Friday, November 27, 2009

“ATM Encounter, Part Two”

c. 2009 Rod Ice
All rights reserved

It was late on a Friday night in Chardon.

After a long day at work, I needed to deposit my paycheck through our bank ATM.
Normally, this after-hours chore was something I would approach without apprehension. But the shadowy figure of ‘Mr. X’ lingered with fearful potency.

Weeks ago, he had appeared as I made an off-schedule visit to the same terminal at our local financial institution. Seeing him had caused my stomach to quiver with uneasiness.

So tonight, I intended to pause at the cash machine with purposeful brevity. But as I inserted my debit card, a warning once again appeared on the screen. It made me wish for some sort of magic teleportation to escape the encounter.

“Big brother is in control,” it read.

I slumped over the steering wheel. “Okay, Comrade X. Show yourself…”

Squealing tires echoed from the darkness. A long, black limousine rolled into view, with wisps of scorched rubber trailing in its wake.

The passenger window rolled down, suddenly. Then, a face appeared from inside.

“It is good to see you,” a breathy voice intoned.

I felt sick at my stomach. The sinister visage before me was familiar, yet different. But undeniably spooky.

“Haven’t you gotten tired of playing ‘secret agent on patrol?’” I barked.

Mr. X peered through dark sunglasses that matched his pencil mustache. “Rodney, you are under government surveillance. Be careful.”

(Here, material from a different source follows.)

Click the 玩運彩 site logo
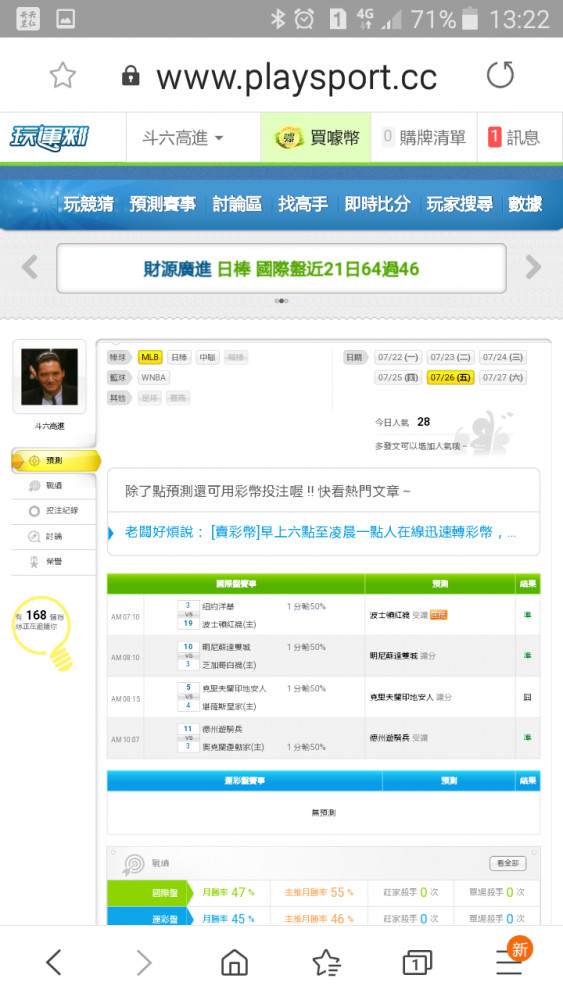click(49, 138)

“Yes,” I agreed. “Should I hibernate until the coast is clear?”

Somehow, the clandestine operative had changed. He seemed more slender than before, and less frightening. Quietly, I wondered if his health was in decline.

Mr. X frowned while lighting a cigarette. “My warning is intended to shield you from harm. But I can see that it falls on deaf ears.”

“Not at all,” I protested.

“Then, you must retire from your post as a journalist!” he whispered forcefully.

I shook my head. “Are you serious?”

“Why did you come here tonight?” he muttered with irritation.

“To make a deposit,” I said. “This is my bank.”

Mr. X shook his head. “This was risky. Don’t you understand?”

The night air felt colder than before. “No, I don’t.”

He blew tobacco smoke through the open window. “You must be careful when moving from place to place. Take nothing for granted, Rodney.”

“You’re speaking in riddles,” I said. “How about some plain talk for a change?”

He stubbed out his cigarette. “Haven’t you noticed the decline in newspapers across America?”

“Of course,” I admitted. “The whole industry is in transition. We had a journalist conference about this recently, in Cleveland.”

“It is not a transition,” he disagreed. “More of a subjugation. A realignment within federal principles.”

I rubbed my eyes. “What??”

“As publishing moves to cyberspace, the ability for government control is increased,” he explained. “It would be difficult to regulate the printed output of daily newspapers across our nation. But electronic products may be controlled with ease…”

I was speechless. “Are you saying our leaders want newspapers to disappear?”

Mr. X laughed out loud.

“This is crazy,” I complained.

“No, it is quite sensible,” he rebutted. “By controlling the dialogue, you take charge of society itself. Citizens can’t believe what they aren’t allowed to hear.”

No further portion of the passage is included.